HCV is considered by some to be a self limiting disease.  Most of us will not re-transmit the virus to others.  We will either become cured or may die with the virus without much concern of spreading it.

Bill used the term "leak".  My simplistic way of thinking of some of these types of TX is that these various types of treatments are like nets that let some by and catch others.  Basically, one net by itself lets a lot by but when they are all combined they may catch about everything.  That is what is happening now.  We geno 1's are going from a 45% SVR rate to a 75-80% cure rate when they add TVR or Boceprevir.  

OK, say that means that 20% may sneak by...... but there will be even more potent compounds that will be combined and we will only continue to see increasing success rates.
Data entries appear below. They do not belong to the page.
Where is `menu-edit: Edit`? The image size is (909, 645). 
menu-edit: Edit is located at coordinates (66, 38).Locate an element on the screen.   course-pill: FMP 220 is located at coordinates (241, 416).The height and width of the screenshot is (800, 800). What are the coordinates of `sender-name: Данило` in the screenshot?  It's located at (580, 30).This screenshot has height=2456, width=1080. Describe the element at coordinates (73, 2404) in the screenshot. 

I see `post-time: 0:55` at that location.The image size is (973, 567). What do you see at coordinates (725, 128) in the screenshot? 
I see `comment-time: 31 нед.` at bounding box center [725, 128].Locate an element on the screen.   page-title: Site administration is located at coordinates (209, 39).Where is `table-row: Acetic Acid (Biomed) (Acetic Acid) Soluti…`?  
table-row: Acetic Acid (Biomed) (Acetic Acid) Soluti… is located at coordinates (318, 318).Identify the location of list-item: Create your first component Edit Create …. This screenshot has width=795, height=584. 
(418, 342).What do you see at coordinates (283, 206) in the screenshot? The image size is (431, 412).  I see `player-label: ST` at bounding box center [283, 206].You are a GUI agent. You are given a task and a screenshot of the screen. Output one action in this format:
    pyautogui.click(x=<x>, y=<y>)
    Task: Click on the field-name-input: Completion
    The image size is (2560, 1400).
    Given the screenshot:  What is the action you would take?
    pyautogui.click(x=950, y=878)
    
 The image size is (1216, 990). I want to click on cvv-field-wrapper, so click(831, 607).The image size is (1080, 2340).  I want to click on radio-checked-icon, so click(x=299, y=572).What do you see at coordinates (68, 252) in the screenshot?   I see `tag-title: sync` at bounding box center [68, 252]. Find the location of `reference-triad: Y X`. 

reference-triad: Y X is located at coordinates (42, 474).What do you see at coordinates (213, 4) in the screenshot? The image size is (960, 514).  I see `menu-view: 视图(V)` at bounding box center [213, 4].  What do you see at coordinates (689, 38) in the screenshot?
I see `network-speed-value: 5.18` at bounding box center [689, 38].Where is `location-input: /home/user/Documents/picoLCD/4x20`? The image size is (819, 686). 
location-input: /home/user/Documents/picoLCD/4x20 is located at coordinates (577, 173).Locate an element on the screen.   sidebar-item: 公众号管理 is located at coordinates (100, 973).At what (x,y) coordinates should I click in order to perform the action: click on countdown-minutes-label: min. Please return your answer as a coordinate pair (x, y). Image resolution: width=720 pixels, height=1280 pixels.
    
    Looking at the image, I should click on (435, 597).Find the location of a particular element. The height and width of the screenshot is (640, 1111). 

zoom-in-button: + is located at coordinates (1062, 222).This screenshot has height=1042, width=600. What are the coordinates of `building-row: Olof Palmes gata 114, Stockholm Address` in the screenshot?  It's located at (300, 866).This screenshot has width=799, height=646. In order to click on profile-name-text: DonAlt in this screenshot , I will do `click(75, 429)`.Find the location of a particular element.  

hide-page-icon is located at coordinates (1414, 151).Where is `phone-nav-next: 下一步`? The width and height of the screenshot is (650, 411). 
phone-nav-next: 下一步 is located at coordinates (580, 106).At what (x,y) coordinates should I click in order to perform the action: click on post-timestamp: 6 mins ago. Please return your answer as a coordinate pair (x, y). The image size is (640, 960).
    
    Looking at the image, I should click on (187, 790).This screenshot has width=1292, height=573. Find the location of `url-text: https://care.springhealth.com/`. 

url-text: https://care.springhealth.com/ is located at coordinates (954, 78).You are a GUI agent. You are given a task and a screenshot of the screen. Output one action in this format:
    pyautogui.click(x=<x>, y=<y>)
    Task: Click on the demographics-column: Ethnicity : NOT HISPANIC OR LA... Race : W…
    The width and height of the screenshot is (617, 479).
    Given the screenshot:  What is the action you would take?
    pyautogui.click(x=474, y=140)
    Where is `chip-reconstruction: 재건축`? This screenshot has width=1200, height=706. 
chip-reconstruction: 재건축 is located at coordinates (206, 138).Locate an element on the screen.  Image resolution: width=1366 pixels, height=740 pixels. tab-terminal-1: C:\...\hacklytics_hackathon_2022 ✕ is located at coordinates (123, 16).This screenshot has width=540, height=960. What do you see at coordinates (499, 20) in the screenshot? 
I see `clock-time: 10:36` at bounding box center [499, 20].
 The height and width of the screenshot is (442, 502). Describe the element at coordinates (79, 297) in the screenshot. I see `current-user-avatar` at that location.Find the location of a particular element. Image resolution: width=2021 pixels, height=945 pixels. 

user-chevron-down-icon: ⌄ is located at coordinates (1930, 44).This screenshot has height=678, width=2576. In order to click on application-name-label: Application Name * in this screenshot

The new dual acting antivirals may produce viral declines in the order of 7, 8, 9 log drop in a matter of weeks.  When you squash the viral load so quickly there is far less chance of resistance issues.  Besides, not all compounds will have the same resistance issue that protease inhibitors do.  Before too long, our population is really going to dwindle.

Even in a situation where PI's or twin PI's may fail, one may be able to add another form of TX; maybe plain old IFN and RBV and finish off the virus that the new kids on the block couldn't.

I think that it's going to be vastly improved, maybe not perfect but so much better than what we've had for decades.  I see it more as a great solution than as a potential problem.